• EXERCISE PROMPT: Format the data from the line with "Viewport: 1525px width, 1016px" up to and including the line with "Looking at the screenshot, I should click(x=100, y=13)." as a Markdown table with the columns Row and Entry. Number each line in Row, put the line itself in Entry, and leave out blank lines.

= = =

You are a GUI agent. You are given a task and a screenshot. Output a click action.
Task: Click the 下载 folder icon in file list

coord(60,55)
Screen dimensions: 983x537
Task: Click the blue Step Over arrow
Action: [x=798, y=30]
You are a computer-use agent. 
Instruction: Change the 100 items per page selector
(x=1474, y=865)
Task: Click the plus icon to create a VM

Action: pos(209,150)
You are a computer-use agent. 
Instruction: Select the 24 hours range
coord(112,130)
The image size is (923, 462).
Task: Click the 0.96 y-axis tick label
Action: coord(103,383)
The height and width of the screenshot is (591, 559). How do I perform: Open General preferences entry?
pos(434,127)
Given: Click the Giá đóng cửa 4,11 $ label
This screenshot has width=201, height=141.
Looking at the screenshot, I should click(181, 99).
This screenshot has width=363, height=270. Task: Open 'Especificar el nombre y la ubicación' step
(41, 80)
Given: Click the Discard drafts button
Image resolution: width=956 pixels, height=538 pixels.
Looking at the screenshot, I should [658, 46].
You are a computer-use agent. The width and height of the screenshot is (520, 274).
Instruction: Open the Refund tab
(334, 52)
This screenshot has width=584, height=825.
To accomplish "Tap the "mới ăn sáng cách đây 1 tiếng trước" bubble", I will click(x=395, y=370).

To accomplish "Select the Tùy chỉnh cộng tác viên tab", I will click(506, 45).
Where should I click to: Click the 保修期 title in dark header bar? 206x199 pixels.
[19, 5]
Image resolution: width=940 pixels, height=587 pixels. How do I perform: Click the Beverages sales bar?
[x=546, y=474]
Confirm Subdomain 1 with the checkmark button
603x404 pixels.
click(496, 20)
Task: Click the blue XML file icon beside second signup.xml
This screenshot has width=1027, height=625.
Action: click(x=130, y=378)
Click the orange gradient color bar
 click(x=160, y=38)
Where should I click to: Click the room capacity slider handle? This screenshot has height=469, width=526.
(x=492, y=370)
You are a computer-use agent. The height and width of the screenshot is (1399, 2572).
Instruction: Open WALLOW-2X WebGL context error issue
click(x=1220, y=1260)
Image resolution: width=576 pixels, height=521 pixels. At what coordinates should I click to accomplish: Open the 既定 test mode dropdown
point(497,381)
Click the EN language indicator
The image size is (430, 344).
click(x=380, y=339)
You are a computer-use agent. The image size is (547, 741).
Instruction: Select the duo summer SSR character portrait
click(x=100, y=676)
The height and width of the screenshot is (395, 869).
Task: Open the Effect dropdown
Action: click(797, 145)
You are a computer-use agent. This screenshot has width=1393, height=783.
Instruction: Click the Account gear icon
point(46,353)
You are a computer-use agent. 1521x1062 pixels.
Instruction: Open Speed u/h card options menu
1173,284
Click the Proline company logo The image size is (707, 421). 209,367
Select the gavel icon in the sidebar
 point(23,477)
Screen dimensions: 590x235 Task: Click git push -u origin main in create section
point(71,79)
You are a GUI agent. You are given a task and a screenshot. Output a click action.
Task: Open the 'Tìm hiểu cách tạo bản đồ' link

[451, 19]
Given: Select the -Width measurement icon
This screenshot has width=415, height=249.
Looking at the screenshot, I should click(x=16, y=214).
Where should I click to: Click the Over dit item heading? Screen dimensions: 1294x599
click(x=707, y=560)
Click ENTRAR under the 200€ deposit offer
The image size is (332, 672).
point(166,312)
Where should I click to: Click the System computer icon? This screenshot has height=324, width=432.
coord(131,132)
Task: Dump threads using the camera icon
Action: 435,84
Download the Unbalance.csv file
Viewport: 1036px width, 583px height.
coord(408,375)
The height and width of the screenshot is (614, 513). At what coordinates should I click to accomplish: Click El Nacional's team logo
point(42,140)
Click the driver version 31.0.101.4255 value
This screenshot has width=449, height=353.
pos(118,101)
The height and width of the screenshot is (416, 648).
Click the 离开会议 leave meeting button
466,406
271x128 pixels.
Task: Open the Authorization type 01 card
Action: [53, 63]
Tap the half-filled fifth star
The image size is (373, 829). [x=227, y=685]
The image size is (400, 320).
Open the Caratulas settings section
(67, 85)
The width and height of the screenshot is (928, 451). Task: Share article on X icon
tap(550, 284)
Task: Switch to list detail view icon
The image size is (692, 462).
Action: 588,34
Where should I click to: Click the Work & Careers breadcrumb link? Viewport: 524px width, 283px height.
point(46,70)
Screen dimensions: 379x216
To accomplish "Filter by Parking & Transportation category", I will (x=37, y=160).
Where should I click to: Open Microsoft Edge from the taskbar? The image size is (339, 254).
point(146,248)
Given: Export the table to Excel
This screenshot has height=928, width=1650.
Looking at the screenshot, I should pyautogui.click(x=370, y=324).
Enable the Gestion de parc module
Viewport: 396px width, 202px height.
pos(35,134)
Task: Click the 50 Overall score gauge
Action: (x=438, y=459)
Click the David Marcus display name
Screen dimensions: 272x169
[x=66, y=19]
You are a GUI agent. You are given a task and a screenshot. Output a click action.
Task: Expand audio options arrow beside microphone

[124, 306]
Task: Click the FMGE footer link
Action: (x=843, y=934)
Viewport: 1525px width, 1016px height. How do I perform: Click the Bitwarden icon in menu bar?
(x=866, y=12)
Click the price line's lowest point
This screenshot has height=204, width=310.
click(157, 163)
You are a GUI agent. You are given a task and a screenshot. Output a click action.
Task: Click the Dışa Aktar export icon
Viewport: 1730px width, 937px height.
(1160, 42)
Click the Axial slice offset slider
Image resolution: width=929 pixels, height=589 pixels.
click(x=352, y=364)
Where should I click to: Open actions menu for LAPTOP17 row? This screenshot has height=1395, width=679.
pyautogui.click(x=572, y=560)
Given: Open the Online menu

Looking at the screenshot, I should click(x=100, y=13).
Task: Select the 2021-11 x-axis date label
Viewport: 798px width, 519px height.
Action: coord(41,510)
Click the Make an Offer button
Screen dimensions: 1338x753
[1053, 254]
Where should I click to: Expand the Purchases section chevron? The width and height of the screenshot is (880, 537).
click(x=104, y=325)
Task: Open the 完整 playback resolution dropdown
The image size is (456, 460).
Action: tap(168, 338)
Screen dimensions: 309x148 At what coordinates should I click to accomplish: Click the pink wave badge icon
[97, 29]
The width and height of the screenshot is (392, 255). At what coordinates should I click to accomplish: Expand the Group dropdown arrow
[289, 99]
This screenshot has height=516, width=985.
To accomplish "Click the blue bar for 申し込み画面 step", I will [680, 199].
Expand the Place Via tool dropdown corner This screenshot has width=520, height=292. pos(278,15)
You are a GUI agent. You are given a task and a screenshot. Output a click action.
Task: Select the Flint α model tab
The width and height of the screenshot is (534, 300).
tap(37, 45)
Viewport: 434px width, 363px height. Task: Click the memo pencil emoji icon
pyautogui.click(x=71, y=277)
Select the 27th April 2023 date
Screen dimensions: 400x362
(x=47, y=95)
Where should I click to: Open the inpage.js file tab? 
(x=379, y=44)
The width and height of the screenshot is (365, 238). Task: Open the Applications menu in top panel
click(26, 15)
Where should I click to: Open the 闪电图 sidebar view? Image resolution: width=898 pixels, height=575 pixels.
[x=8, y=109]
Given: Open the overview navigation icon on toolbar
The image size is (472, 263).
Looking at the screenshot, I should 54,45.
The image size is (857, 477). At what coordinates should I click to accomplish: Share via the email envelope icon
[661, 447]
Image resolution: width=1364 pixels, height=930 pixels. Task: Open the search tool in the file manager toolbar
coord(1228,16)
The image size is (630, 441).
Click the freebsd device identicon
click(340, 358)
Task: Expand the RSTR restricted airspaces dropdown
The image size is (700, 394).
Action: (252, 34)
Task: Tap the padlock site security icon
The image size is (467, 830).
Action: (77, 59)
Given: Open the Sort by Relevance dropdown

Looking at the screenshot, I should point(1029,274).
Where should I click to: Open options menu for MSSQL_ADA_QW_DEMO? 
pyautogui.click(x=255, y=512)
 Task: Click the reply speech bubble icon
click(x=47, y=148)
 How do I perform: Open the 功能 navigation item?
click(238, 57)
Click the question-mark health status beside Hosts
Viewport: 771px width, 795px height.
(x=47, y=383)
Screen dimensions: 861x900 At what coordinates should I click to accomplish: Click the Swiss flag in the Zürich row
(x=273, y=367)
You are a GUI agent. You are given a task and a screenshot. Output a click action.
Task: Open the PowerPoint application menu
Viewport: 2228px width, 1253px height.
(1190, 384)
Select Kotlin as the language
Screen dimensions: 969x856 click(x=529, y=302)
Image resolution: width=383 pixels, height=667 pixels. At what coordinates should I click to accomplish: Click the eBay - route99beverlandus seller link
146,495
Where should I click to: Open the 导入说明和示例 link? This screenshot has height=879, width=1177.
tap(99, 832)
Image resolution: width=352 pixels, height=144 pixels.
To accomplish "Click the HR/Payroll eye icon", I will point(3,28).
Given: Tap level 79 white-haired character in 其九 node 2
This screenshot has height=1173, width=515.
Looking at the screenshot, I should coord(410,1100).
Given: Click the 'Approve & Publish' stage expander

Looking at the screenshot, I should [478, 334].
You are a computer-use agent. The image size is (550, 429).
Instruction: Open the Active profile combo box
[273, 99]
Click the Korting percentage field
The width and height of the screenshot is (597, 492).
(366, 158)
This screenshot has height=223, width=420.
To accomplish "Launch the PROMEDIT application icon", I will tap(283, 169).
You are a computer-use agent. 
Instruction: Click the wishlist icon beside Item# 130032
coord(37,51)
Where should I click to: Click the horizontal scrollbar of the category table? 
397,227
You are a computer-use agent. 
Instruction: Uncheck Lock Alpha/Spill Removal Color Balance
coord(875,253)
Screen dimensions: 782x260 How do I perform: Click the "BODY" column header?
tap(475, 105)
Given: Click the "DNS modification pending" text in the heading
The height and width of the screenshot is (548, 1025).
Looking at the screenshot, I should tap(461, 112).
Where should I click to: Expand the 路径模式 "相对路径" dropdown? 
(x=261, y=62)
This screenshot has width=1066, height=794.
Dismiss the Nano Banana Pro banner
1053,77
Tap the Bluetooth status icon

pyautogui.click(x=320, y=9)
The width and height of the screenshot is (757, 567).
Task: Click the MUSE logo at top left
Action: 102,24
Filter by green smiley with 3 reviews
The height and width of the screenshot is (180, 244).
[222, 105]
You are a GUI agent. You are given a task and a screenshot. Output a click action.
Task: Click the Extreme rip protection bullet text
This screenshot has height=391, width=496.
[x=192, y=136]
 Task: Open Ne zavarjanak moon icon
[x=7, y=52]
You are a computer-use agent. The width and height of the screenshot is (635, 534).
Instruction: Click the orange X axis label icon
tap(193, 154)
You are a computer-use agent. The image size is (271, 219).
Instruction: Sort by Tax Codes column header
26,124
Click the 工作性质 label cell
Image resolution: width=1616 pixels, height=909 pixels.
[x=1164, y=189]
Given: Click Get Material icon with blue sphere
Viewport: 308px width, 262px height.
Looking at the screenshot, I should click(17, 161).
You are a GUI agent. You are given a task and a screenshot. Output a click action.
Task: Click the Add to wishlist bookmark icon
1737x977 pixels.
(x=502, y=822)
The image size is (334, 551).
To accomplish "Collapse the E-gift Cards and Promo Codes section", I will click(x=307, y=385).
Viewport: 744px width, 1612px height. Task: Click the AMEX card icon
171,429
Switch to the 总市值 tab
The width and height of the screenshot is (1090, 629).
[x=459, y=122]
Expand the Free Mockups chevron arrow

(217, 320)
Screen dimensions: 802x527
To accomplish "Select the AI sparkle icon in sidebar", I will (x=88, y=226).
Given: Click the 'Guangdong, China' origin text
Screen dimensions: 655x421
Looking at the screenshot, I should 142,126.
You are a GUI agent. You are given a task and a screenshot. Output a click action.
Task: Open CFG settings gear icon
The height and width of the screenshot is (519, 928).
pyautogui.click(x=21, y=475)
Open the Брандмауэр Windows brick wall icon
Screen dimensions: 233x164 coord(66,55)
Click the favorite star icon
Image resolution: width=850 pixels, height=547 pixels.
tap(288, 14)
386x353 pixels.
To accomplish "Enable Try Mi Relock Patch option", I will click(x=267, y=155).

= = =

• RESULT:
| Row | Entry |
|---|---|
| 1 | Viewport: 1525px width, 1016px height. How do I perform: Click the Bitwarden icon in menu bar? |
| 2 | (x=866, y=12) |
| 3 | Click the price line's lowest point |
| 4 | This screenshot has height=204, width=310. |
| 5 | click(157, 163) |
| 6 | You are a GUI agent. You are given a task and a screenshot. Output a click action. |
| 7 | Task: Click the Dışa Aktar export icon |
| 8 | Viewport: 1730px width, 937px height. |
| 9 | (1160, 42) |
| 10 | Click the Axial slice offset slider |
| 11 | Image resolution: width=929 pixels, height=589 pixels. |
| 12 | click(x=352, y=364) |
| 13 | Where should I click to: Open actions menu for LAPTOP17 row? This screenshot has height=1395, width=679. |
| 14 | pyautogui.click(x=572, y=560) |
| 15 | Given: Open the Online menu |
| 16 | Looking at the screenshot, I should click(x=100, y=13). |